The process under development is much more energy efficient and works by effectively exploding paint into a mould to provide a coat on the plastic which is injected a few seconds later. This creates an even-depth finish and avoids the spread of toxic compounds which can cause health and environmental problems.
Horizon Ceramics – energy efficient kilns – awarded £114,183
The manufacture of ceramics is an energy intensive process because of the high temperatures required. Traditionally, ceramics kilns have a high thermal mass, meaning they absorb a lot of heat. Although over the last 20 years attempts have been made to develop kilns with low thermal mass, the ceramic fibre used tends to degrade leading to hazardous airborne dust and a loss of structural integrity. This project is developing a manufacturing process for an interlocking system of ceramic modules with a highly insulating infill that will create a much more energy efficient kiln.
e-stack Ltd. – natural ventilation for big buildings – awarded £75,000
Natural ventilation systems typically consume less than half the energy of conventional, mechanically ventilated buildings. A substantial part of the UK’s commercial building stock comprises large interior spaces, such as open-plan offices or auditoria. To use natural ventilation in these spaces requires multiple units. This project will install and test a series of ventilation units at a new large school hall at Unity College, Northampton. It will investigate control issues arising from the complex pattern of air flows through different stacks.
Biomass CHP Ltd. – making biomass gas a viable energy source – awarded £50,000
To date, biomass combined heat and power (CHP) units have not been able to compete against fossil-fuel-fired CHP units or biomass combustion systems due to a lack of reliability and commercial operating data. The technology needs to be fully automated to be commercially viable. This project will install and evaluate an advanced gas-cleaning and computerised engine management system for a biomass CHP unit on a site in Northern Ireland.
Spirax Sarco Ltd. – steam traps – awarded £150,000
Steam is widely used for heating in manufacturing processes. By monitoring and improving the performance of steam traps (which remove condensate from a system without allowing steam to escape), less fuel is required by the boiler and hence carbon emissions are reduced. The objective of this project is to develop a steam trap performance sensor that will be economic enough to be used more widely than existing systems. With progressive installation of these sensors on all steam traps in the UK (there are roughly 600,000 traps in the UK), it is estimated that carbon emissions will be reduced by more than 750,000 tonnes over ten years.

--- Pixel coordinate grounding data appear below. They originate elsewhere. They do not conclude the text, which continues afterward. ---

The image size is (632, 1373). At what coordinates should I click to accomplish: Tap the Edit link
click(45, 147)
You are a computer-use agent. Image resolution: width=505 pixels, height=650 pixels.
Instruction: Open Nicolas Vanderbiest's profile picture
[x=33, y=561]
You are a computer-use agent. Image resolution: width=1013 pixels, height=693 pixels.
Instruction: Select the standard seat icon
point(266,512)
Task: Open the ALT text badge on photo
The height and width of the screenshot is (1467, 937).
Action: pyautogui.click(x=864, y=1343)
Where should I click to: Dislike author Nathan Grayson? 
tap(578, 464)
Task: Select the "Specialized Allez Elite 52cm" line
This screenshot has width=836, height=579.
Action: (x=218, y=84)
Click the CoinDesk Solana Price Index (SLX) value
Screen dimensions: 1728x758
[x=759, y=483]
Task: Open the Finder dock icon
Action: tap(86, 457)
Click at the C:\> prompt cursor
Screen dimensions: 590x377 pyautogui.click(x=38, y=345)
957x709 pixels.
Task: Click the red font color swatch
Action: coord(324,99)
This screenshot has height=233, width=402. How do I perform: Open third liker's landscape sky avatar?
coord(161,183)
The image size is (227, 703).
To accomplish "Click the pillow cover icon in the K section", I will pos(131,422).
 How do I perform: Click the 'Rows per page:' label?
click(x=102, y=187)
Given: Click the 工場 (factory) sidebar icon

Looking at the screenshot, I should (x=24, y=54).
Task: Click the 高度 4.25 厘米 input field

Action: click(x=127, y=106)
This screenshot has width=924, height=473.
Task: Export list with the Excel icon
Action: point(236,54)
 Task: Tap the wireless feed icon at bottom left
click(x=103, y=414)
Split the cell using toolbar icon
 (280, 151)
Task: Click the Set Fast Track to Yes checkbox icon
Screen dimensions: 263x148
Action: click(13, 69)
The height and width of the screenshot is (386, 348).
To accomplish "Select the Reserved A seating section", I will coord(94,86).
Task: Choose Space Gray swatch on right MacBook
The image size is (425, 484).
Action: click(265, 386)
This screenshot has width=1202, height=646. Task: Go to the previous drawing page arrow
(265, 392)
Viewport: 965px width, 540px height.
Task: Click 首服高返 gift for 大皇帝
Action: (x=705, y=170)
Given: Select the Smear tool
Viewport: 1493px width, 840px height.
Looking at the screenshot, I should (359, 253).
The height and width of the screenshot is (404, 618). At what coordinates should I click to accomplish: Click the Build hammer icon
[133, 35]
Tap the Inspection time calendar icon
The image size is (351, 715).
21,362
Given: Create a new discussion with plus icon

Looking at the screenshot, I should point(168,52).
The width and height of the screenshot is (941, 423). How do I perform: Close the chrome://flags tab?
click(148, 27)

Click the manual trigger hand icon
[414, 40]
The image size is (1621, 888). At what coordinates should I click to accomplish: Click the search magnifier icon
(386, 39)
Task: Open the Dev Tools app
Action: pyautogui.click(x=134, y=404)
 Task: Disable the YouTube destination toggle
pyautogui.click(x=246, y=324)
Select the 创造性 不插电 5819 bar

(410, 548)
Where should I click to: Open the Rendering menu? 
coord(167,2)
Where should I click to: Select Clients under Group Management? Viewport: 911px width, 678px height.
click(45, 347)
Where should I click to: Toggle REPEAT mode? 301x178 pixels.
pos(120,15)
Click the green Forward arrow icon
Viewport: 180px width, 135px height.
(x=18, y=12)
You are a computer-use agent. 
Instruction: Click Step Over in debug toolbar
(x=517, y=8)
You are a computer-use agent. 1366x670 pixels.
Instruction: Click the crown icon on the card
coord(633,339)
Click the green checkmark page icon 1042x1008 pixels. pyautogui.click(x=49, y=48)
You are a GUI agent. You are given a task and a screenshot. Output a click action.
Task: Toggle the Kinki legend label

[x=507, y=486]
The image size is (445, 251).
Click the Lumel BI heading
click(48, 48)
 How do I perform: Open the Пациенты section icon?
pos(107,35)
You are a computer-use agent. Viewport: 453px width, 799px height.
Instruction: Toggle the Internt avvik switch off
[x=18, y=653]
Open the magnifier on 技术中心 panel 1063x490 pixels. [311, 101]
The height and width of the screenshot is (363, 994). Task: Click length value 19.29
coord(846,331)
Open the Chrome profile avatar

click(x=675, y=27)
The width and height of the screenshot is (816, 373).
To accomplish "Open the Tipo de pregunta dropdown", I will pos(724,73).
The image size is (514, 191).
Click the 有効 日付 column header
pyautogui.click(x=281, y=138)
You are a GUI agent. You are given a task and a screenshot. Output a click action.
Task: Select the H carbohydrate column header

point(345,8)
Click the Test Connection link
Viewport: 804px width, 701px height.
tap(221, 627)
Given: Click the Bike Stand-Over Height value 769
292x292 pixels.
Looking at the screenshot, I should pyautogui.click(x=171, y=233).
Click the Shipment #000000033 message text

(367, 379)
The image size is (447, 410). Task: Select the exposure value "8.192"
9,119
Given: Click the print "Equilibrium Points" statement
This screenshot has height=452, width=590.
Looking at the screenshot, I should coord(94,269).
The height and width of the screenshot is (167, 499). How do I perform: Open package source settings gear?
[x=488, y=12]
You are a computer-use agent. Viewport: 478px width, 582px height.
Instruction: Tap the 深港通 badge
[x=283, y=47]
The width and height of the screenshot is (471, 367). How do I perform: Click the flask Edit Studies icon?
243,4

GlowLed Ltd. – the next generation of LEDs – awarded £225,000
LEDs are light sources that consume about 10% of the electricity used by conventional lighting. This project is developing and testing an ultra-bright light emitting diode (LED) lamp, which will deliver an improvement in light output, life expectancy and efficiency. With lighting such a ubiquitous energy consumer, there is obviously massive potential for carbon savings.